**TASK TO CARRY OUT:** Starting at the line that contains "Screen dimensions: 1000x715", please transcribe every line through the end of the entries, exactly and with no pictures.

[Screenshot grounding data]
^^^^^^^^^^^^^^^^

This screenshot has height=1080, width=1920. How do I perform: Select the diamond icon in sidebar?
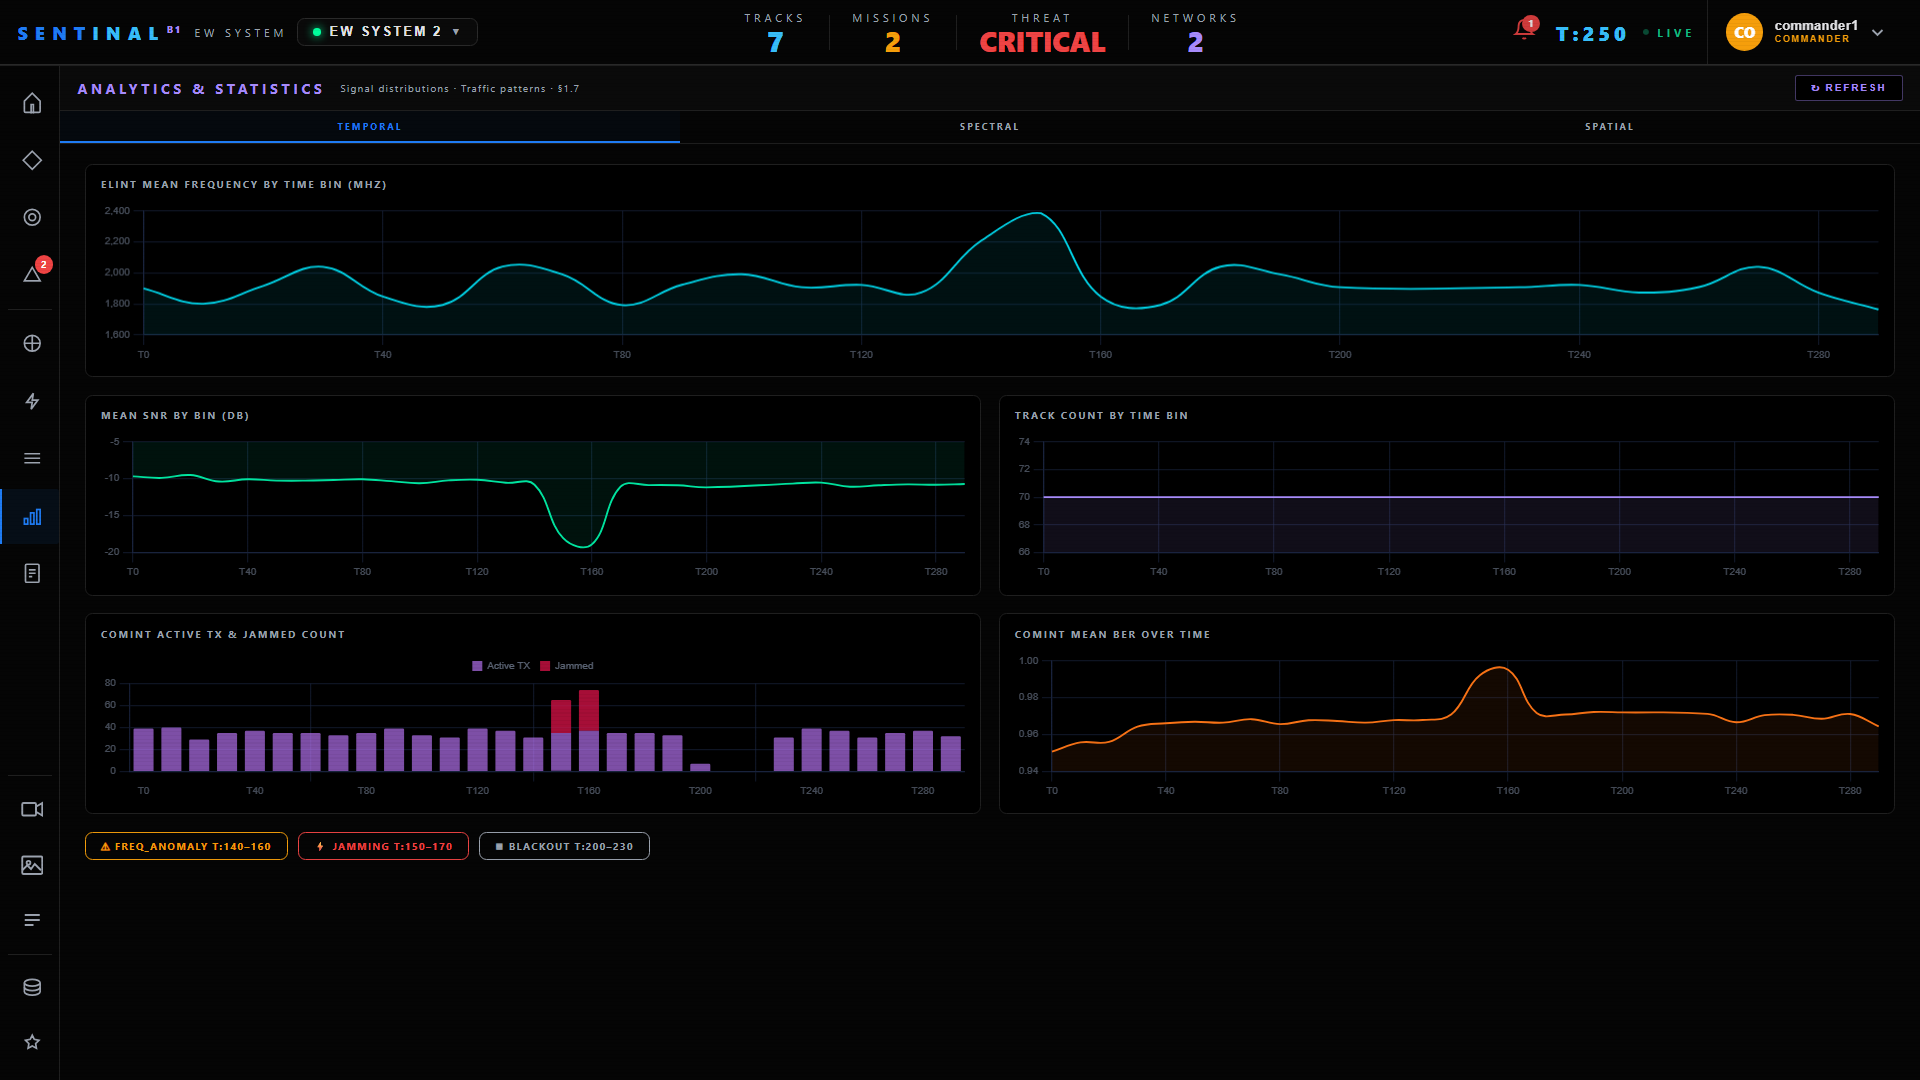(x=32, y=160)
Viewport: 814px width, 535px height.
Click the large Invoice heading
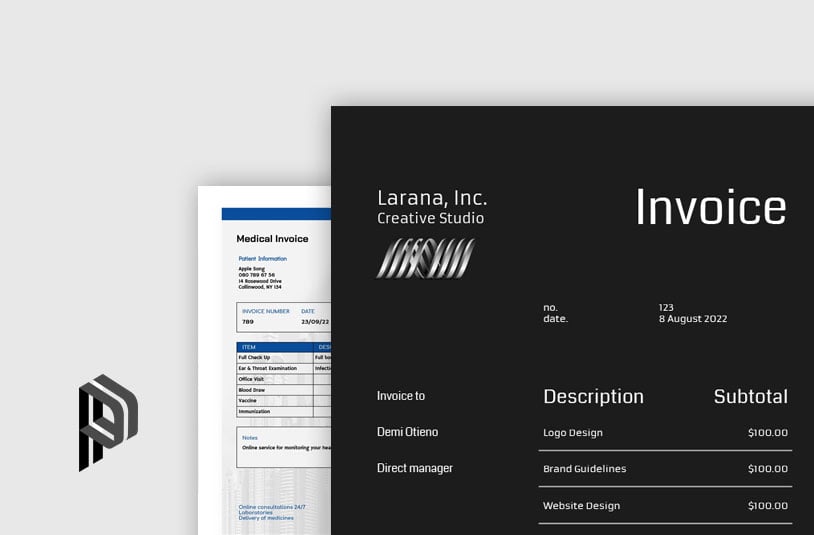[710, 207]
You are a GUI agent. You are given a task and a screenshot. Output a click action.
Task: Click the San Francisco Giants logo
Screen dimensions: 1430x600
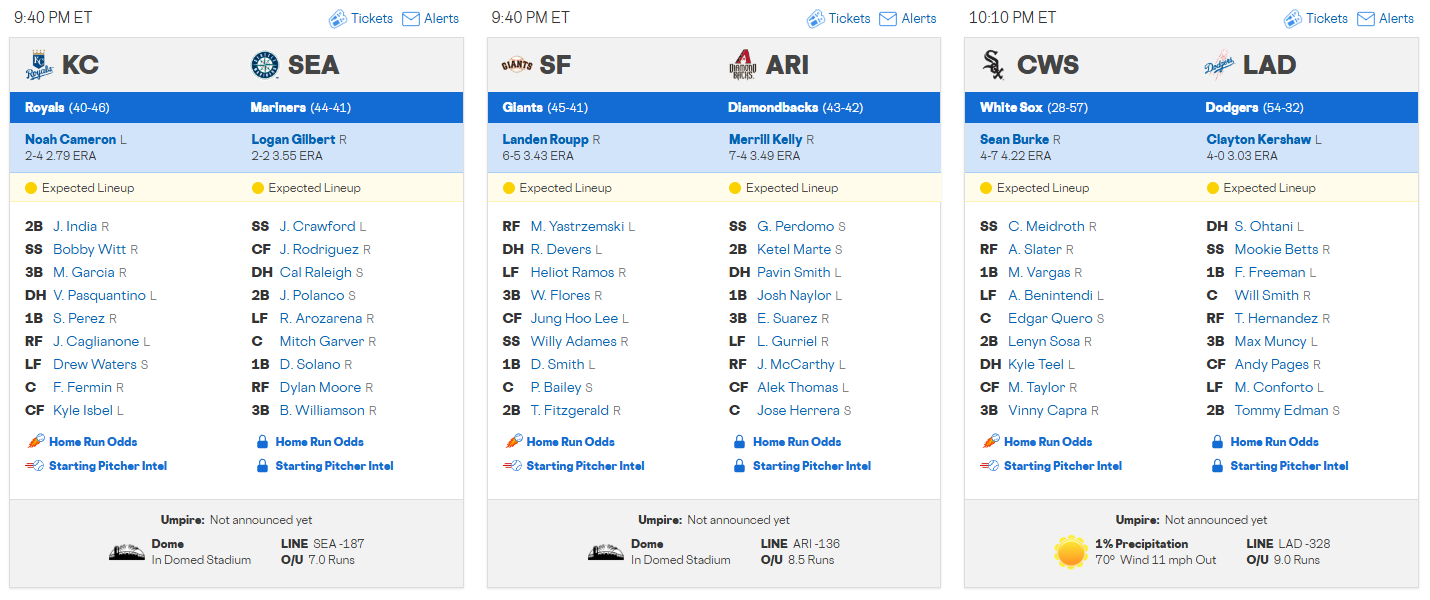516,66
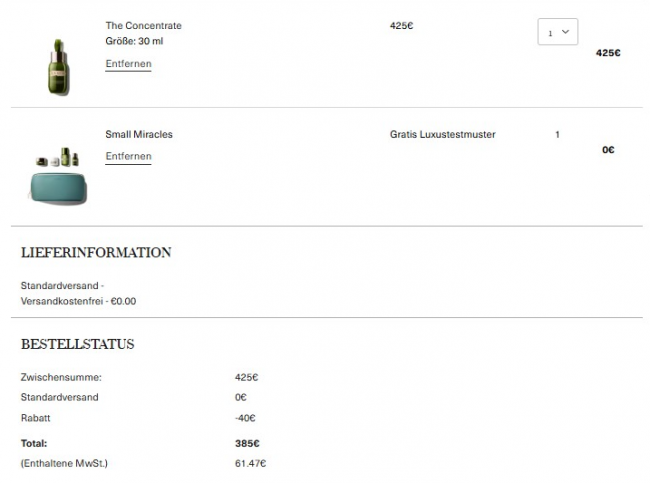The image size is (650, 483).
Task: Click the Gratis Luxustestmuster label
Action: click(x=442, y=134)
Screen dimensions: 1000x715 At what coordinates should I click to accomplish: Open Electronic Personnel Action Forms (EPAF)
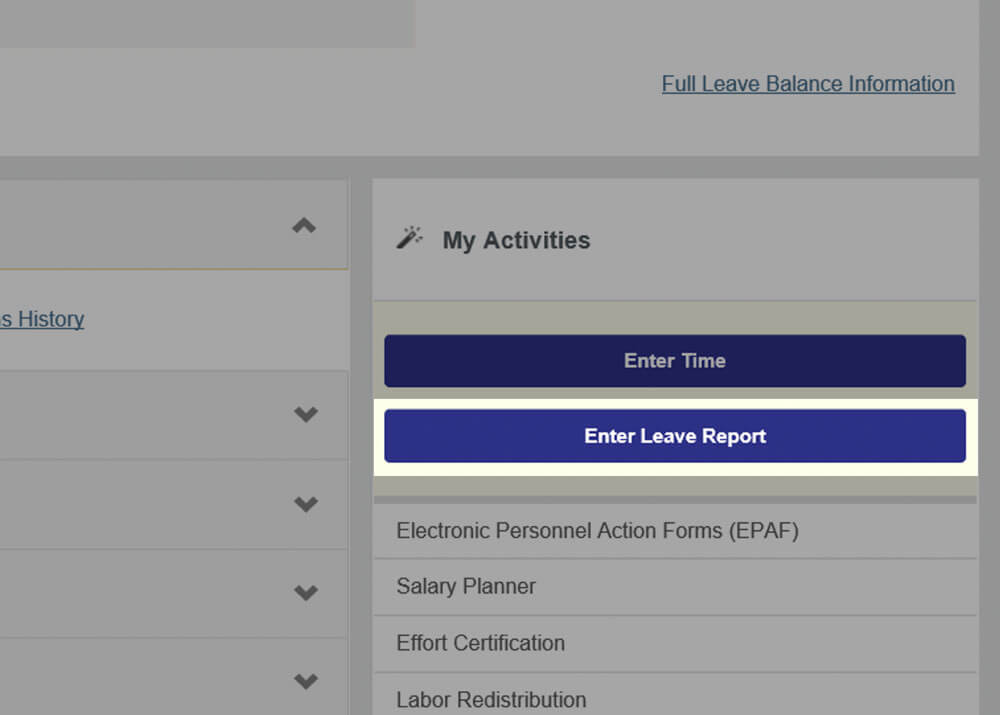597,531
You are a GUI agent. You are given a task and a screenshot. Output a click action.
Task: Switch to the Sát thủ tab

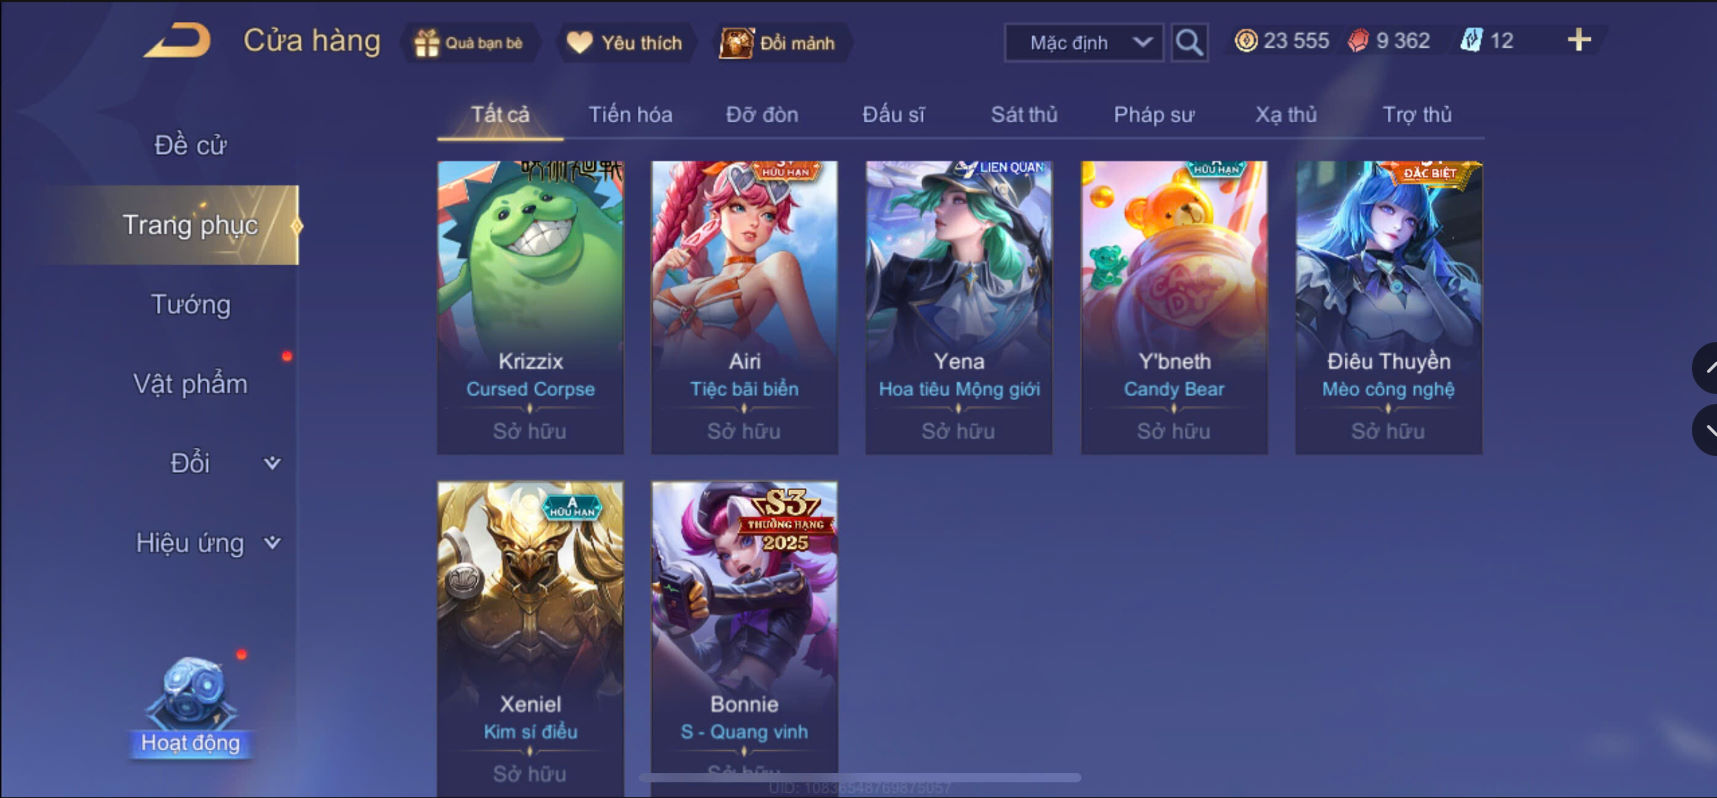point(1024,114)
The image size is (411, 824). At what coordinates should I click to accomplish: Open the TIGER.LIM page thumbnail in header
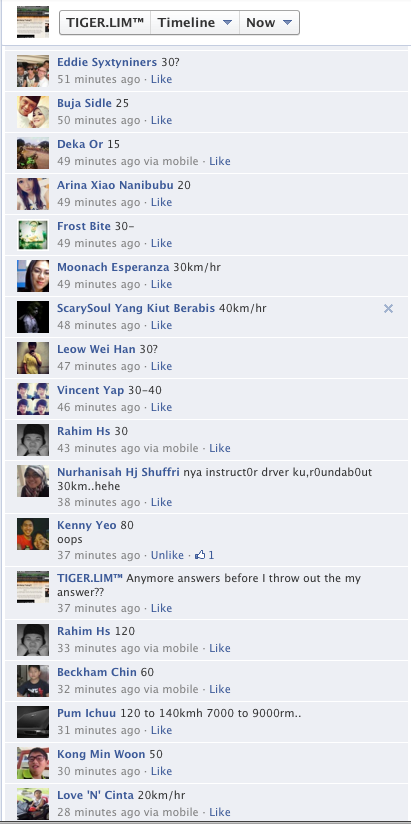(33, 22)
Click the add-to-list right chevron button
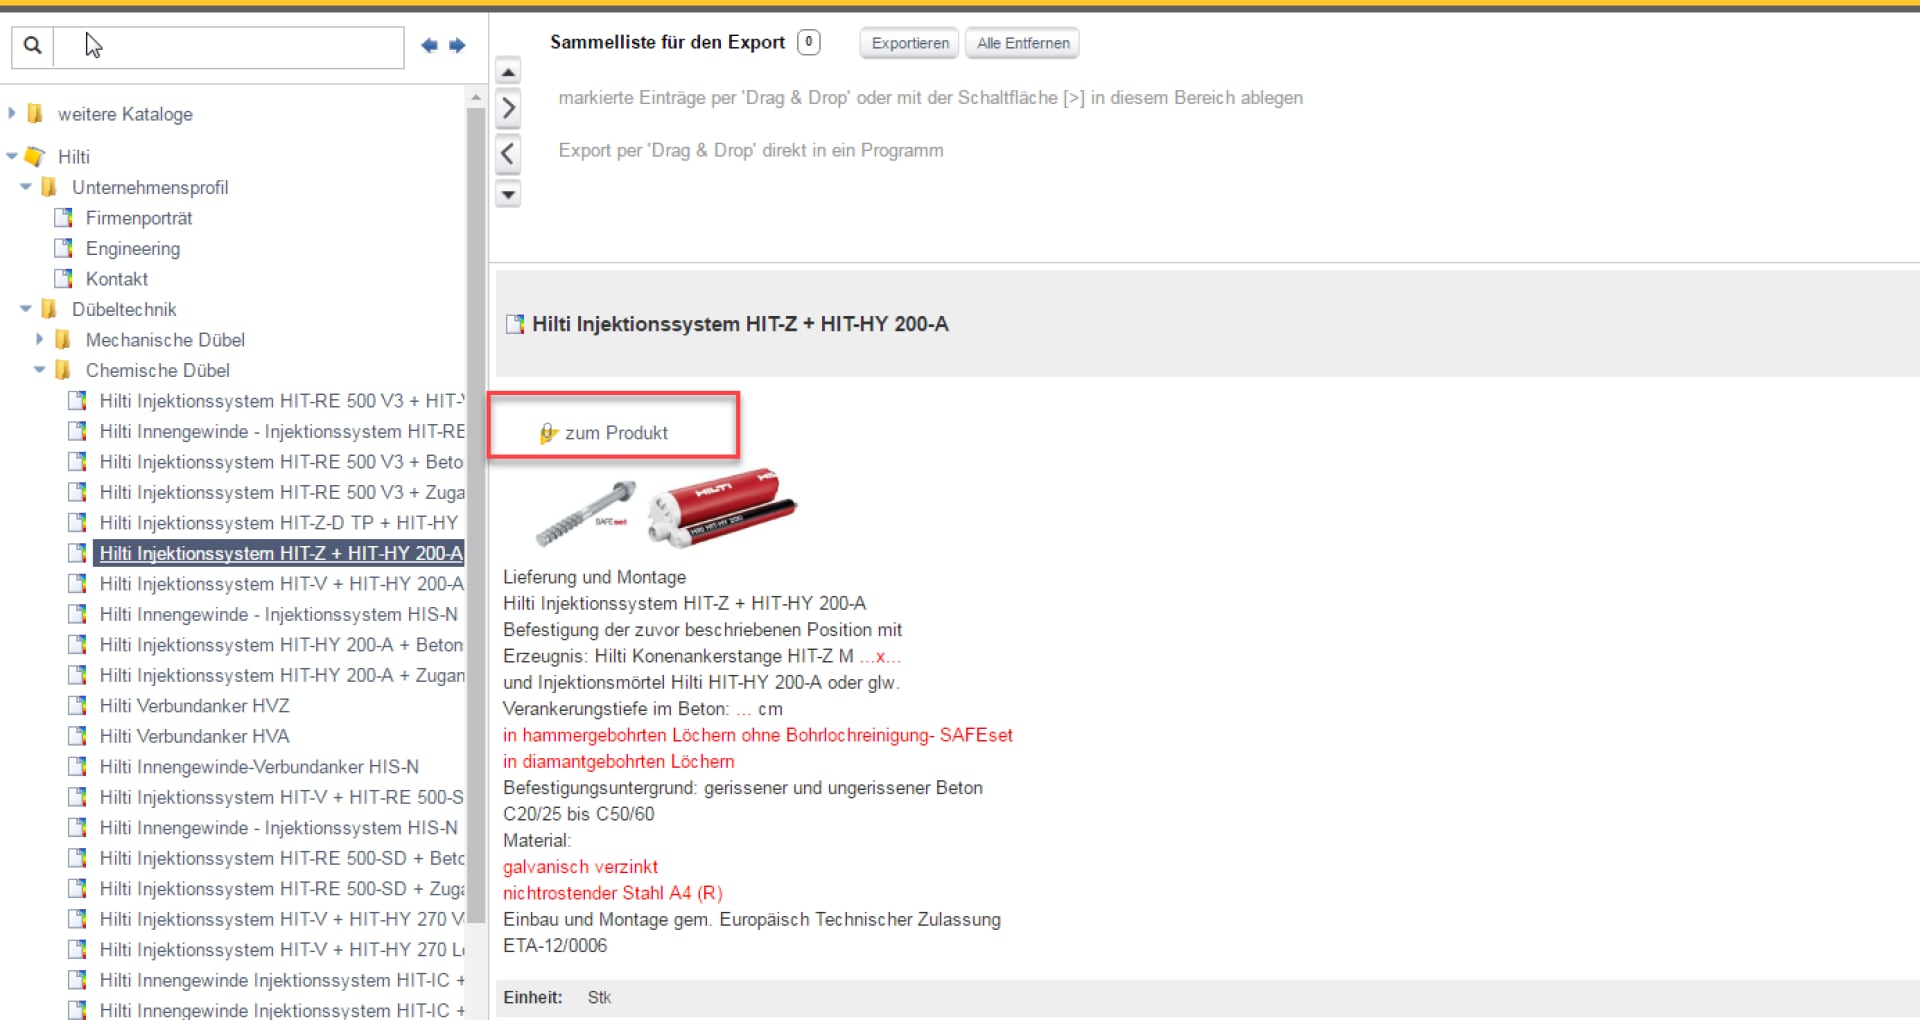Screen dimensions: 1920x1020 508,108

^^^^^^^^^^^^^^^^

**RESPONSE:**
Screen dimensions: 1000x715 At what coordinates should I click to accomplish: Open Electronic Personnel Action Forms (EPAF)
597,531
You are a GUI agent. You are given a task and a screenshot. Output a click action.
Task: Switch to the Sát thủ tab

point(1024,114)
The image size is (411, 824). At what coordinates should I click to accomplish: Open the TIGER.LIM page thumbnail in header
(33, 22)
Click the add-to-list right chevron button
Screen dimensions: 1920x1020 508,108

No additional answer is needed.